▶ **Exercise instructions**:
One range is to be output from the listing below, exactly as written: the line with "[Fernandamotafarhat Leak : Scandale" to the line with "septembre 2025 (297, 417)", both kept.

▶ **Records**:
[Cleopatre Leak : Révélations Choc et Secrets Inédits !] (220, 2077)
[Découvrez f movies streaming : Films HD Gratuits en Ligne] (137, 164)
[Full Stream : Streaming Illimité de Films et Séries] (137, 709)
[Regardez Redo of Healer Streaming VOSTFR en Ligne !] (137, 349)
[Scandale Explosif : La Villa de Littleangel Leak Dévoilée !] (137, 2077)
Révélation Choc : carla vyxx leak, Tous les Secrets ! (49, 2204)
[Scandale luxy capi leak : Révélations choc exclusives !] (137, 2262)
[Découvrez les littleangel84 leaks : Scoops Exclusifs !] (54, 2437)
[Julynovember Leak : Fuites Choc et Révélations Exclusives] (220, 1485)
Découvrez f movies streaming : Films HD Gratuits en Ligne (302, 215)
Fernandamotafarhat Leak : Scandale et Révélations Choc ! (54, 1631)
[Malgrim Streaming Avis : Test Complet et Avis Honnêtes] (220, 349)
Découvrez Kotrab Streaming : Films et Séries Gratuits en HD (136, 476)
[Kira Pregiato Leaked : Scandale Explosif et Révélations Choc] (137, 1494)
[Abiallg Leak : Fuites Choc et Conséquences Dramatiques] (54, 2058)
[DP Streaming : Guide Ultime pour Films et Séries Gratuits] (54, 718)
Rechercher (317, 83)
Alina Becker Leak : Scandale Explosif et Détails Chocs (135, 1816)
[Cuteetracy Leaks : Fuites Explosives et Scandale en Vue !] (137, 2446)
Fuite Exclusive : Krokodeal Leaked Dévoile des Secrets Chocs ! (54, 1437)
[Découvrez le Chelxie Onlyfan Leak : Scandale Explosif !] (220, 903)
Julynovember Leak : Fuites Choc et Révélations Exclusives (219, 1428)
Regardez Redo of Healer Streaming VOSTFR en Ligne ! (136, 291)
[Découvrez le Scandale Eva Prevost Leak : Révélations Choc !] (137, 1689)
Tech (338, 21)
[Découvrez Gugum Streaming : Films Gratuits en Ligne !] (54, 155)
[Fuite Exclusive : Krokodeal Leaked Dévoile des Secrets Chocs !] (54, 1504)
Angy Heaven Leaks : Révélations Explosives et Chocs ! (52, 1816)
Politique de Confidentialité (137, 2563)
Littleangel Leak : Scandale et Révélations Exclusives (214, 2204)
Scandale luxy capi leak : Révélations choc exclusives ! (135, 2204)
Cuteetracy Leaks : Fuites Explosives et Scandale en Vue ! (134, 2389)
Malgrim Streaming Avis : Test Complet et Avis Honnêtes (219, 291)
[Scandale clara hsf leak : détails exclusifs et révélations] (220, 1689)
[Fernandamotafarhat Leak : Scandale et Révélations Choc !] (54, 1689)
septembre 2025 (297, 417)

---

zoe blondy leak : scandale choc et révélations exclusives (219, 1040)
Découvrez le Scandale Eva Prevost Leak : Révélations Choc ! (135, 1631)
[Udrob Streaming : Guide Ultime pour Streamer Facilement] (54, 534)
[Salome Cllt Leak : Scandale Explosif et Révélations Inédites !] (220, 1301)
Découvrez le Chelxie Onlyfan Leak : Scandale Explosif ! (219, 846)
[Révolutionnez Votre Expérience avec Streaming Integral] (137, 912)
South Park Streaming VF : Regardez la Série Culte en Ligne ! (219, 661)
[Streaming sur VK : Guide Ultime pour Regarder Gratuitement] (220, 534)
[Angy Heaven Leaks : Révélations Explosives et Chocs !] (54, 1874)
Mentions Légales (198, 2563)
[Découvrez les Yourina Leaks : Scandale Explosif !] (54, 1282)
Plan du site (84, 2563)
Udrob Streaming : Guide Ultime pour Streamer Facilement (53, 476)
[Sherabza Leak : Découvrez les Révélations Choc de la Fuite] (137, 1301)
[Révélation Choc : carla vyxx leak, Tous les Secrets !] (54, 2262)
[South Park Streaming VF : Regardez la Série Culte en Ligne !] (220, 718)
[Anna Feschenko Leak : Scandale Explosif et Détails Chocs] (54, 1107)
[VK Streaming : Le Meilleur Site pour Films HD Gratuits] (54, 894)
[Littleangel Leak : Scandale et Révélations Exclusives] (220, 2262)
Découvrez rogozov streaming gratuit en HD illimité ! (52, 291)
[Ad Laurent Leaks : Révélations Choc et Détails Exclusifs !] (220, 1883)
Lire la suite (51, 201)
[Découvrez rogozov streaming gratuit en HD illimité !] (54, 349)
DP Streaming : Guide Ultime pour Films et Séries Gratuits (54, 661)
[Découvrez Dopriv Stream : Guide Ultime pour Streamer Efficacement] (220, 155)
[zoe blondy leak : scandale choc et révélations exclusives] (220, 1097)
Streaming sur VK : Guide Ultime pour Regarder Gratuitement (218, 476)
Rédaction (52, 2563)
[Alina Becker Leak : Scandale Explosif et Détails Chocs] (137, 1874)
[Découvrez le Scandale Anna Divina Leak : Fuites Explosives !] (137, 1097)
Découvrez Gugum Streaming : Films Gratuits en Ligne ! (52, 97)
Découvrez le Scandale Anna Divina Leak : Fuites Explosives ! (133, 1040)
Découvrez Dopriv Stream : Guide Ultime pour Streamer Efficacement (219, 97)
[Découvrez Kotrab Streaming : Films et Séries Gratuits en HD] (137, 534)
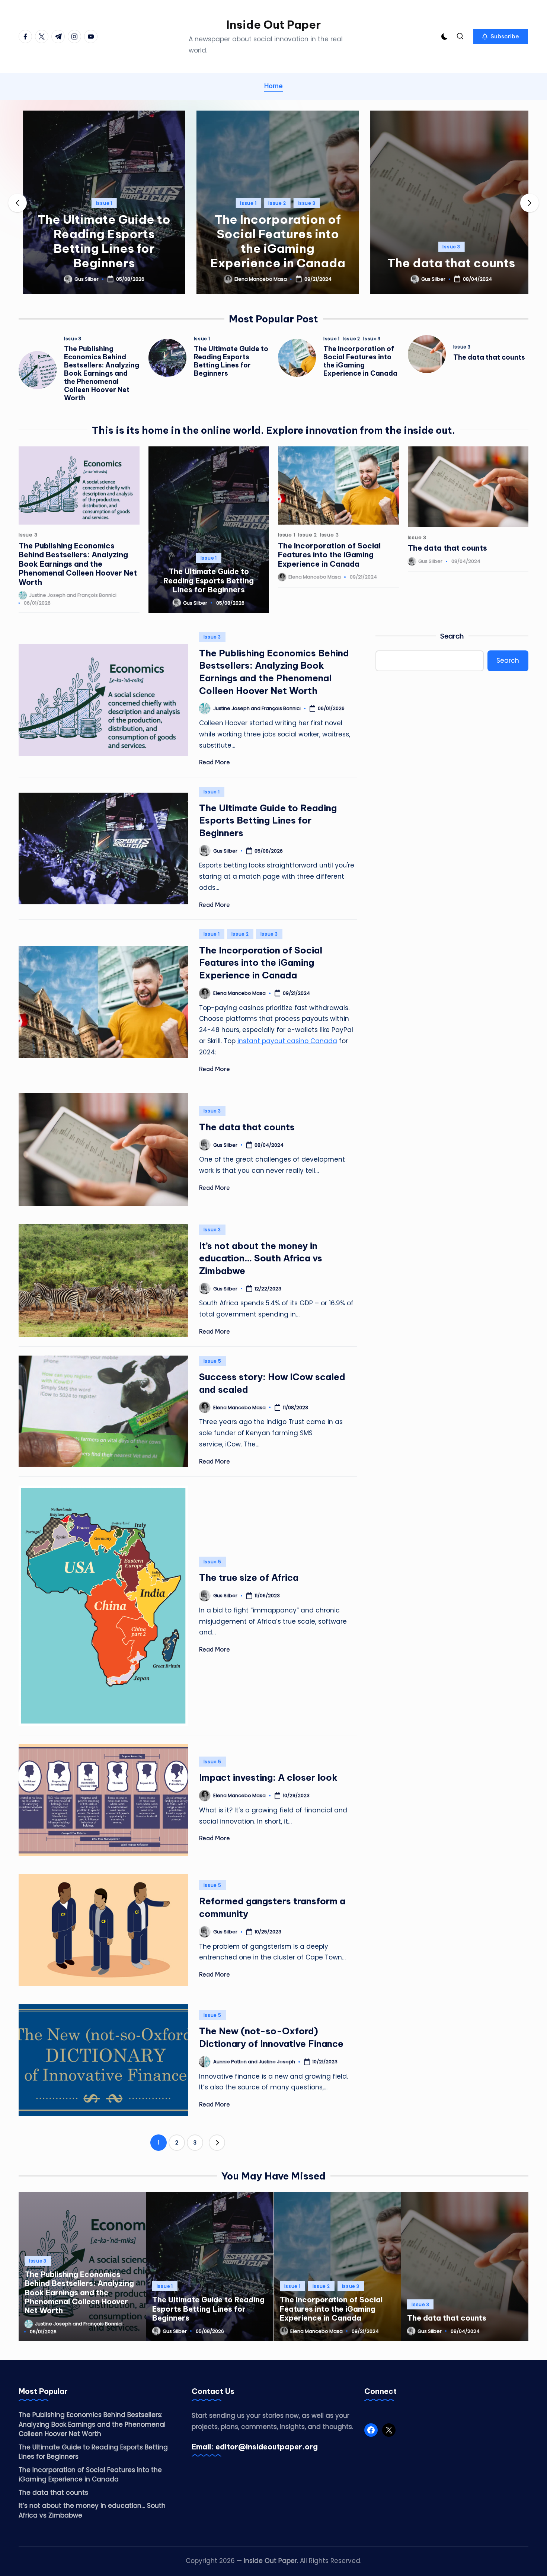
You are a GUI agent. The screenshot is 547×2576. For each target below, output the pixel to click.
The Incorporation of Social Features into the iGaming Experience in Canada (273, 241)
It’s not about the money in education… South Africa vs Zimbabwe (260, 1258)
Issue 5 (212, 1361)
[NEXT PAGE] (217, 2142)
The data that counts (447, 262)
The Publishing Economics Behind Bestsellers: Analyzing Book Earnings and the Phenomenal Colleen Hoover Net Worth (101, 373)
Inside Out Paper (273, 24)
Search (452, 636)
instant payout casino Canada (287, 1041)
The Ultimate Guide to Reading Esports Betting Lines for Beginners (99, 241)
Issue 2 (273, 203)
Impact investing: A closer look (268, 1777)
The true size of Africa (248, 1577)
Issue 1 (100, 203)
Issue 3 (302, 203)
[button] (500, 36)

==

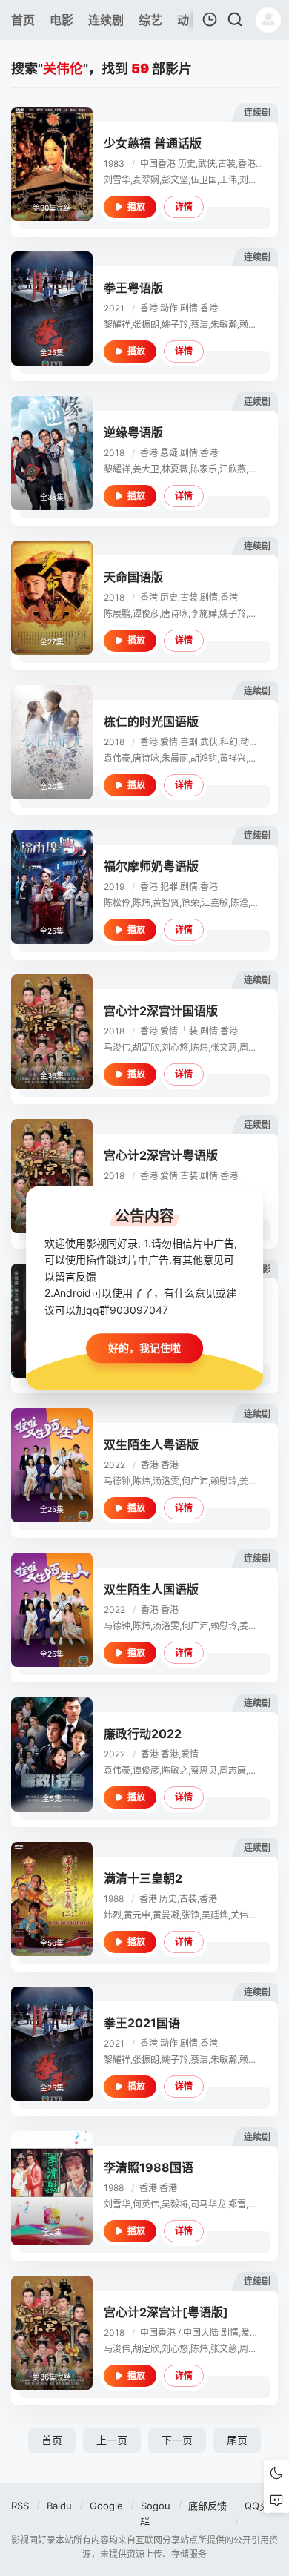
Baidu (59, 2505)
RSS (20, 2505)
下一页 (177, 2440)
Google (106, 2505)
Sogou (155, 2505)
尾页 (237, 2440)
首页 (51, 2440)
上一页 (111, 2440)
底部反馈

▶ **Task response**:
[Fernandamotafarhat Leak : Scandale et Révélations Choc !] (54, 1689)
septembre 2025 (297, 417)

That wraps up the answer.